Actually, the Jupiter and Saturn thing is really a once-in-a-lifetime event, assuming that most of us won't live to be 800 years old.

I'll admit to being a fan of these once-in-a-lifetime events. I remember the hoopla surrounding the appearance of arguably the most famous comet of them all, Halley's Comet in 1986. Halley's Comet rolls through our galactic neighborhood once every 75 years, so it's not exactly a once-in-a-lifetime thing, but...you should probably take better care of yourself if you want to see it next time in 2061.

Hale-Bopp, a comet that came through our part of the galaxy in 1996, won't return for another 2,500 years.

Then there was Comet Neowise. If you can remember all the way back to March, astronomers just happened to discover it as it made its approach into our solar system. If you missed that one, you'll have to wait about 6,800 years to see it again.

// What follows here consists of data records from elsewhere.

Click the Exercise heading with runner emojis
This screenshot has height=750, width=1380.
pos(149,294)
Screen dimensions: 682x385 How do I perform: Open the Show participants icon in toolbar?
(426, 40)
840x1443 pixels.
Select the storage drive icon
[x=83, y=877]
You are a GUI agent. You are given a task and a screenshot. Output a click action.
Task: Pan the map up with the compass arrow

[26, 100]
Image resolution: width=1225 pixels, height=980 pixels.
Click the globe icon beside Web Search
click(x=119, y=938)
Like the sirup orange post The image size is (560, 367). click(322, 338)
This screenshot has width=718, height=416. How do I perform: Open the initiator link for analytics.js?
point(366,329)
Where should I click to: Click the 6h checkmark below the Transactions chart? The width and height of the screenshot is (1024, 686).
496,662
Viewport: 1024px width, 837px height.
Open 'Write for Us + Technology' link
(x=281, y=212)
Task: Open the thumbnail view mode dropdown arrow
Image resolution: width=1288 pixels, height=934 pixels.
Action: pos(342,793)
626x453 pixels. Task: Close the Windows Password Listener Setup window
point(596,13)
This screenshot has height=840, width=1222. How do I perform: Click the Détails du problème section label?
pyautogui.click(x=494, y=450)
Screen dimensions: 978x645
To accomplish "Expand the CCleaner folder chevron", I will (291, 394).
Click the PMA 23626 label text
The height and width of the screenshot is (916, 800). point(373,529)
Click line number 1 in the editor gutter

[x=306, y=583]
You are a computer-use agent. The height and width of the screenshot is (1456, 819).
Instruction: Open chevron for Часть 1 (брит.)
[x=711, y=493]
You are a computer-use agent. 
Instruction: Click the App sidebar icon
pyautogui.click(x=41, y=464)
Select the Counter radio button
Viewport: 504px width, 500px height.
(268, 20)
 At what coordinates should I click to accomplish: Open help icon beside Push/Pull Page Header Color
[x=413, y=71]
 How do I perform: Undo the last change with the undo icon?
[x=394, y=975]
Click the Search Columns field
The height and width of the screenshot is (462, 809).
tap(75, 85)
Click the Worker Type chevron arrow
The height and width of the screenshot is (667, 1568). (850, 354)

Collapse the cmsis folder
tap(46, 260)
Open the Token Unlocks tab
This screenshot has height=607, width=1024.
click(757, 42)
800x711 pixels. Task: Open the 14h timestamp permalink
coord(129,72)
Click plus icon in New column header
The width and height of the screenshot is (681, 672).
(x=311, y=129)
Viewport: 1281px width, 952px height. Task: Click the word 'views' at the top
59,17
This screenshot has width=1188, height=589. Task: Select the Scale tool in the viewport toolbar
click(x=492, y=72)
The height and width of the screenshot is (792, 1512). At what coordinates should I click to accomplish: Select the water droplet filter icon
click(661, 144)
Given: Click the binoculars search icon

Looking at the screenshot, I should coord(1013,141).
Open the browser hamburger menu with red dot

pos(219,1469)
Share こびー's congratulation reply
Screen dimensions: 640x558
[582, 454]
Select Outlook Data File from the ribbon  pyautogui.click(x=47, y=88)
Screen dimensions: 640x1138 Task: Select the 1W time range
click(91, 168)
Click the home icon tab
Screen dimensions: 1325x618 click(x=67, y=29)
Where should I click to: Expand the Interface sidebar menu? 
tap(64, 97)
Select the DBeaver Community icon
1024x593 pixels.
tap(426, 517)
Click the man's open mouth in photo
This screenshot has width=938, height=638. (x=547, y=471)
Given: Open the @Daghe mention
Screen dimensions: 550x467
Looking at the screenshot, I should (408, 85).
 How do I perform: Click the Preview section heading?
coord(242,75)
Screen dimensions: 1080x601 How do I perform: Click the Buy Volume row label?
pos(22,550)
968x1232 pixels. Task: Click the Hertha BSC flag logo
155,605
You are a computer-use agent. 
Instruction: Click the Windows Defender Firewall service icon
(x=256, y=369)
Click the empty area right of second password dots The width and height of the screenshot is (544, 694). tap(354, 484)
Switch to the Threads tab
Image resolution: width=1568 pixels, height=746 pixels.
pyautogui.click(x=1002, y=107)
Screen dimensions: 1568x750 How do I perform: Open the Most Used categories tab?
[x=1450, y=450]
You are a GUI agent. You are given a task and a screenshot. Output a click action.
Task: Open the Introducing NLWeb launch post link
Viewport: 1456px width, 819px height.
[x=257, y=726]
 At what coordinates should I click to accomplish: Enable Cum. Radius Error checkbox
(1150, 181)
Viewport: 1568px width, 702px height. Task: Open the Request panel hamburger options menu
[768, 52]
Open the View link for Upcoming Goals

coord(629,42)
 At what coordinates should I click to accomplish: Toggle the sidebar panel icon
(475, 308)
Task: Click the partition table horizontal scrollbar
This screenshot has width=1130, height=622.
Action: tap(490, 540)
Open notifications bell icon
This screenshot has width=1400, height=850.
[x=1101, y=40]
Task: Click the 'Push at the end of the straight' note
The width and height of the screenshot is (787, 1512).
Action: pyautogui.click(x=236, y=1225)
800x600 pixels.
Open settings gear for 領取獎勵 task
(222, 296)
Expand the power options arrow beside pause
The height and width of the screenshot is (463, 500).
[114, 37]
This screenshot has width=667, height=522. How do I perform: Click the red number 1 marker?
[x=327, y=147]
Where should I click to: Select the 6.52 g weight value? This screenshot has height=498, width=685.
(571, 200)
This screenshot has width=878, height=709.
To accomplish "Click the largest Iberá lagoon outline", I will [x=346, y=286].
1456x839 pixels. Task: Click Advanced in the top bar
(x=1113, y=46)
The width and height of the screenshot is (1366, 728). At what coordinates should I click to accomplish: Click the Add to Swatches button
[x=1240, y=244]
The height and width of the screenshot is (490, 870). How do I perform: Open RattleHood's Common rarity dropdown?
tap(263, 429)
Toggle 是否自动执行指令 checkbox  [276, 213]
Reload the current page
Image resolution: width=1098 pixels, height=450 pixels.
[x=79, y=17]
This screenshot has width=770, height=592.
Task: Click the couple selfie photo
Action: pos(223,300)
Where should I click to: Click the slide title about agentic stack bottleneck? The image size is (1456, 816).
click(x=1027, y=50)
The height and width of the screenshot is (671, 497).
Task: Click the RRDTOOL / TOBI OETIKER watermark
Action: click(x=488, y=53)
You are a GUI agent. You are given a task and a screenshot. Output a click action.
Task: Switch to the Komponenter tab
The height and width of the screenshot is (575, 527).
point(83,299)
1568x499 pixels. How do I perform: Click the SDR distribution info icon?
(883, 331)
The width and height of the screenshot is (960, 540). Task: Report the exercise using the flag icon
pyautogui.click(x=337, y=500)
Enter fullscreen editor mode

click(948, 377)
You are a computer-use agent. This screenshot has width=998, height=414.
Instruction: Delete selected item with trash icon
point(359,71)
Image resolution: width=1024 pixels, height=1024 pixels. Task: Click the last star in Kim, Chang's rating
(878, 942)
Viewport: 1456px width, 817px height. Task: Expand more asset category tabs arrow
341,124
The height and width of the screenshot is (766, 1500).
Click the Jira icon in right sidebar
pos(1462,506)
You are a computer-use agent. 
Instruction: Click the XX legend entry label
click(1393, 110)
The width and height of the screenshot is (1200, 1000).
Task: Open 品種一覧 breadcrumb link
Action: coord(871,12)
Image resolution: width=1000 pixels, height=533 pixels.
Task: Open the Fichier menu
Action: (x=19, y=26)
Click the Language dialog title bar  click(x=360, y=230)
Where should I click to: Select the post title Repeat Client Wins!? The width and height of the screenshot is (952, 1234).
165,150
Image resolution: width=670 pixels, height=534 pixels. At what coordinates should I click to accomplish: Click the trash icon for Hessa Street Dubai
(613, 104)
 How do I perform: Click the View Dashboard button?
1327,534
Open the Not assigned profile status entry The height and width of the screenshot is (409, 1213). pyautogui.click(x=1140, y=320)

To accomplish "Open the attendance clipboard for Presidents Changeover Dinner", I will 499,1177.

Which brings us back to the "Christmas Star," or "Star of Bethlehem." You may have heard of it. It's mentioned in the Bible, but only once, in the Gospel of Matthew in the New Testament (Matt 2:2, 7-10, King James Version).

On December 21st, Jupiter and Saturn will align as they're viewed from Earth. That alignment will produce a very bright point of light, as if the planets collided (they won't).

Forbes:

“Alignments between these two planets are rather rare, occurring once every 20 years or so, but this conjunction is exceptionally rare because of how close the planets will appear to be to one another,” said Patrick Hartigan, astronomer at Rice University.

“You’d have to go all the way back to just before dawn on March 4, 1226, to see a closer alignment between these objects visible in the night sky.”